▸ **Required tasks**:
(a) In the SWE-bench post, how many lines of code does the mini-swe-agent agent class have?
(b) From the SWE-bench post, please copy the passage from "Half a year" to "at being agents.".
(c) Turn the paragraph of the SWE-bench post that begins "Back then, developing agents" into a short list that keeps its main facts.

3 weeks ago

Thurs Jul 31, 2025 2:30pm PST

Show HN: New SWE-bench leaderboard compares LMs without fancy agent scaffolds

Hello from the SWE-bench/SWE-agent team at Princeton/Stanford.

When we created the SWE-bench benchmark in 2023 from hundreds of real-life GitHub issues/pull requests, the highest score was just a couple of percent. The tasks were so challenging for LMs, that most people didn't even want to work on them.

Half a year later, SWE-agent showed that the early 2024 LMs were actually good enough to resolve up to 20% of the GitHub issues in the benchmark. This kicked off a whole wave of coding agents.

Back then, developing agents was all about working around tons of silly behavior from the LMs. For example, if a command didn't work, they would try running the exact command again. If a command didn't return output, they would assume it never ran. They also couldn't get whitespace right in their edits, would get stuck into repetitive attempts and much much more.

So agents got pretty complicated to work around all of that bad LM behavior.

But now it's 2025, and LM companies have invested a whole lot of money to make their LMs really good at being agents.

So we asked two questions:

1. What's the simplest agent we can write that still scores near SotA? 2. How do LMs compare when we evaluate them using this simple agent?

Turns out, the agent can be very simple indeed! mini-swe-agent (https://github.com/SWE-agent/mini-swe-agent) has only 100 lines of code for the agent class (plus some 100 lines for environment etc.). It is little more than a loop that parses LM output for shell commands, executing them in a subshell, and continuing.

We then took various LMs and put them to the test in a real apples-to-apples comparison without a fancy agent scaffold to prop up bad LMs.

Our new leaderboard https://www.swebench.com/ shows the results.

The highest score is currently 65% with Claude Sonnet 4 (which is not much less than the 70% that most fancier agents observe).

o3, o4-mini, and Gemini 2.5 Pro are significantly behind, but not hopeless, achieving 50-60%.

We were really surprised by these strong numbers overall: It shows that as LMs get stronger and better adapted at performing difficult, highly iterative tasks, we can take our hands off of the steering wheel, provide the minimal necessary environment, and let the LM figure out the rest.

(Items listed in a dataset)
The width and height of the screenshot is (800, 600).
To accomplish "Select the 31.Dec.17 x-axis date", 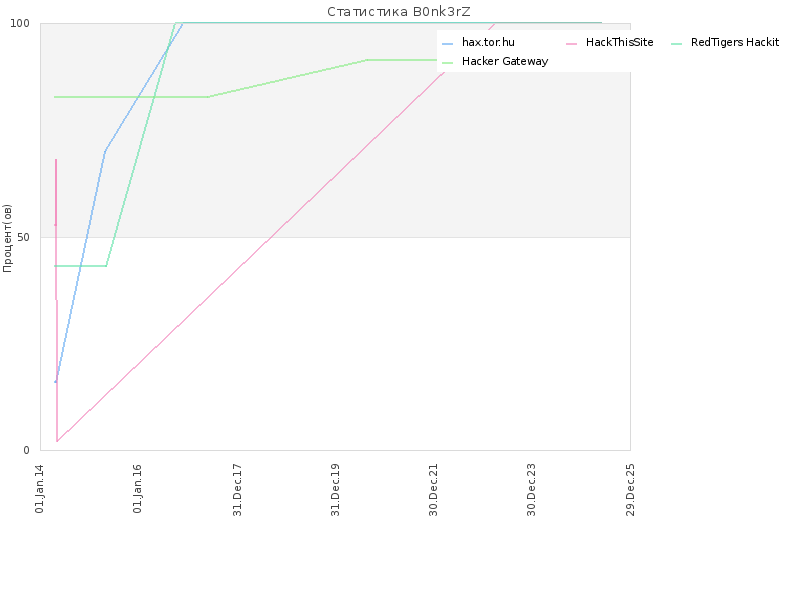I will [237, 489].
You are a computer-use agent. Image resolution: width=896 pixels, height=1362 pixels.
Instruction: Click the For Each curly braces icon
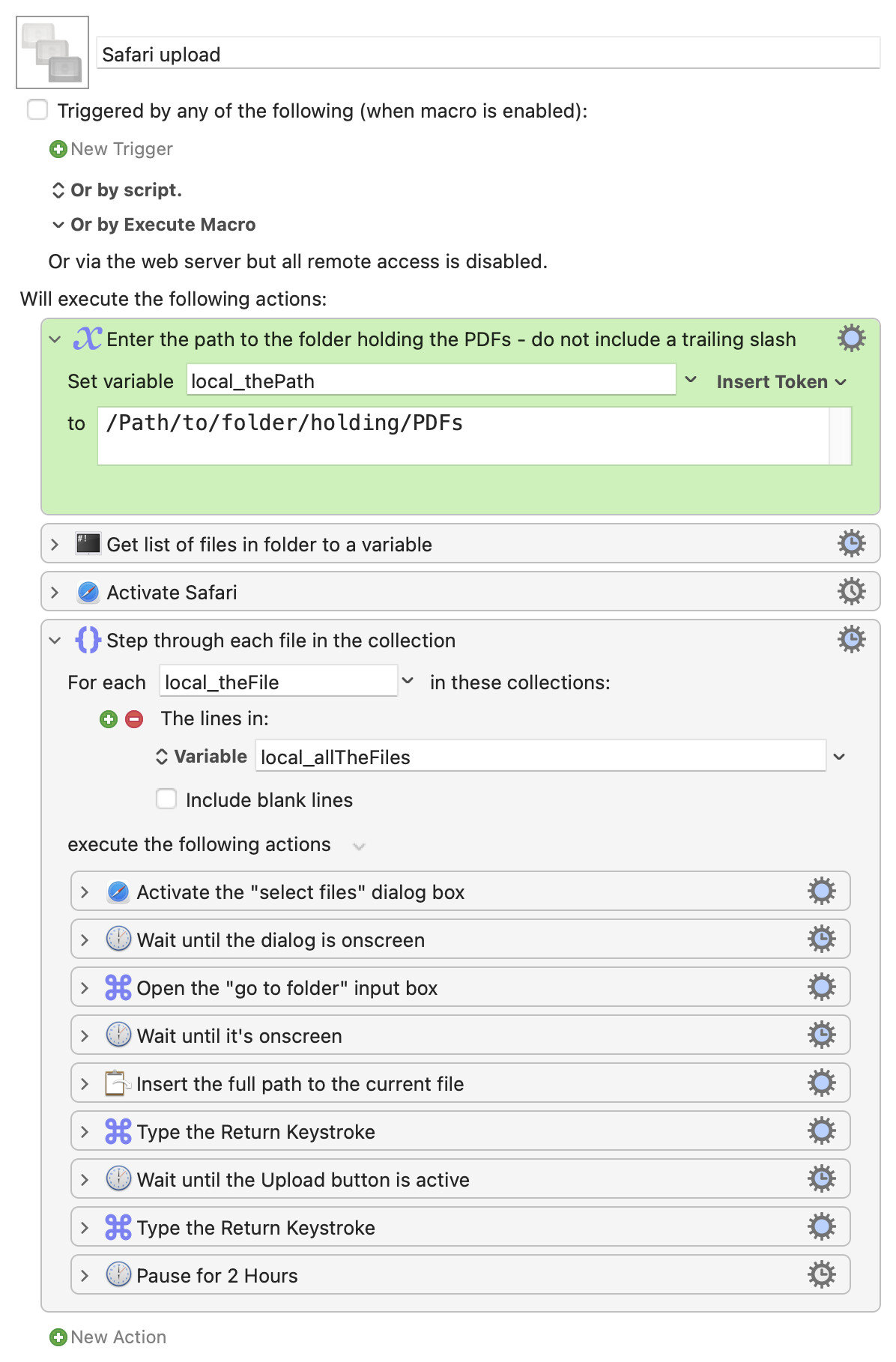pyautogui.click(x=88, y=640)

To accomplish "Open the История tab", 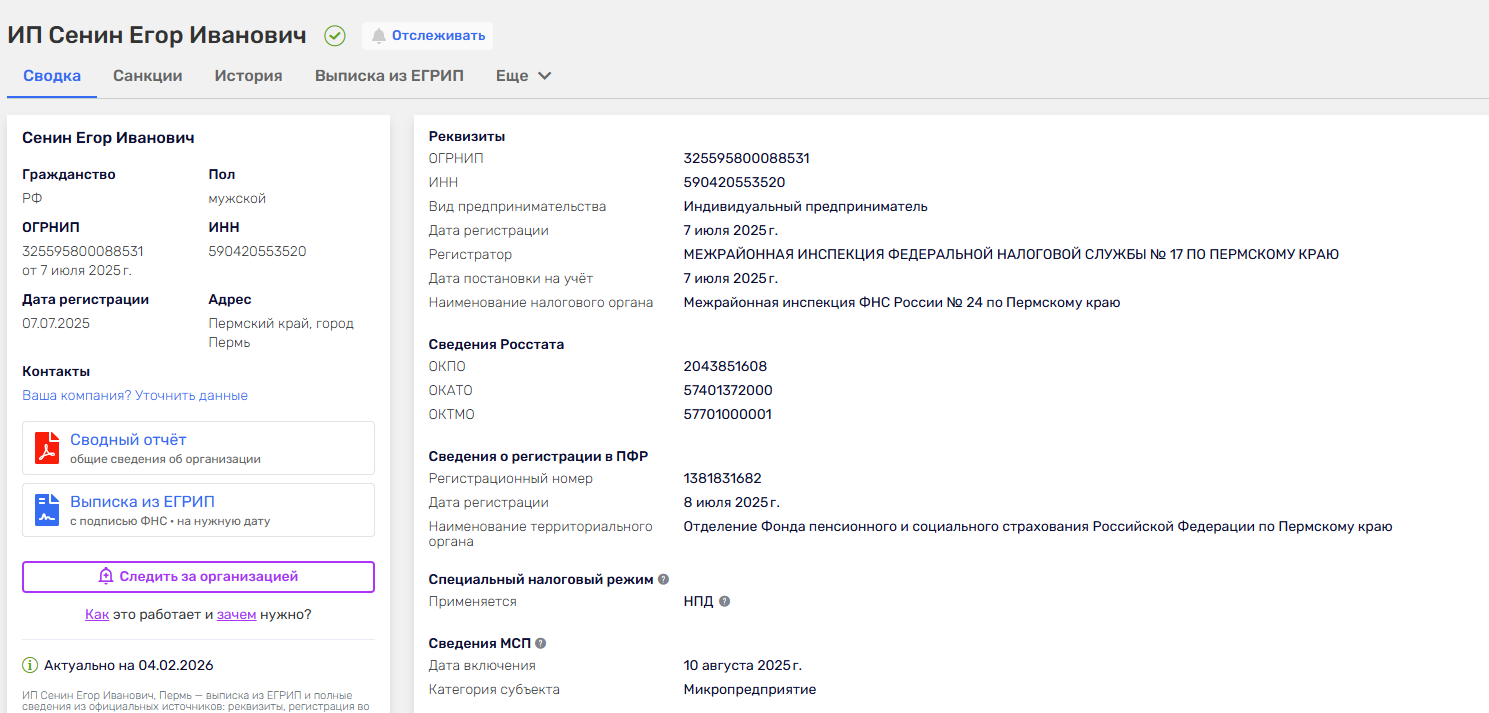I will (x=248, y=76).
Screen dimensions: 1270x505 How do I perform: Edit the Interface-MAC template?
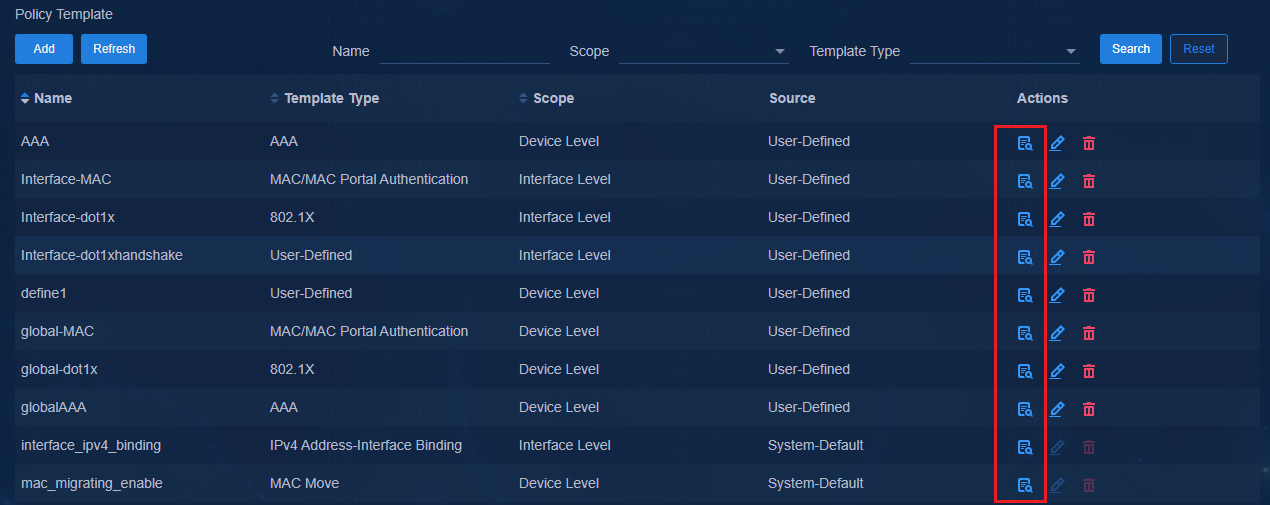pyautogui.click(x=1057, y=181)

▸ **Results**:
(a) 100 lines.

(b)
Half a year later, SWE-agent showed that the early 2024 LMs were actually good enough to resolve up to 20% of the GitHub issues in the benchmark. This kicked off a whole wave of coding agents.

Back then, developing agents was all about working around tons of silly behavior from the LMs. For example, if a command didn't work, they would try running the exact command again. If a command didn't return output, they would assume it never ran. They also couldn't get whitespace right in their edits, would get stuck into repetitive attempts and much much more.

So agents got pretty complicated to work around all of that bad LM behavior.

But now it's 2025, and LM companies have invested a whole lot of money to make their LMs really good at being agents.

(c)
Back then, building agents meant working around odd LM behavior:
- Rerunning the exact same command after it failed
- Assuming a command never ran if it returned no output
- Getting whitespace wrong in edits
- Getting stuck in repetitive attempts
- Much more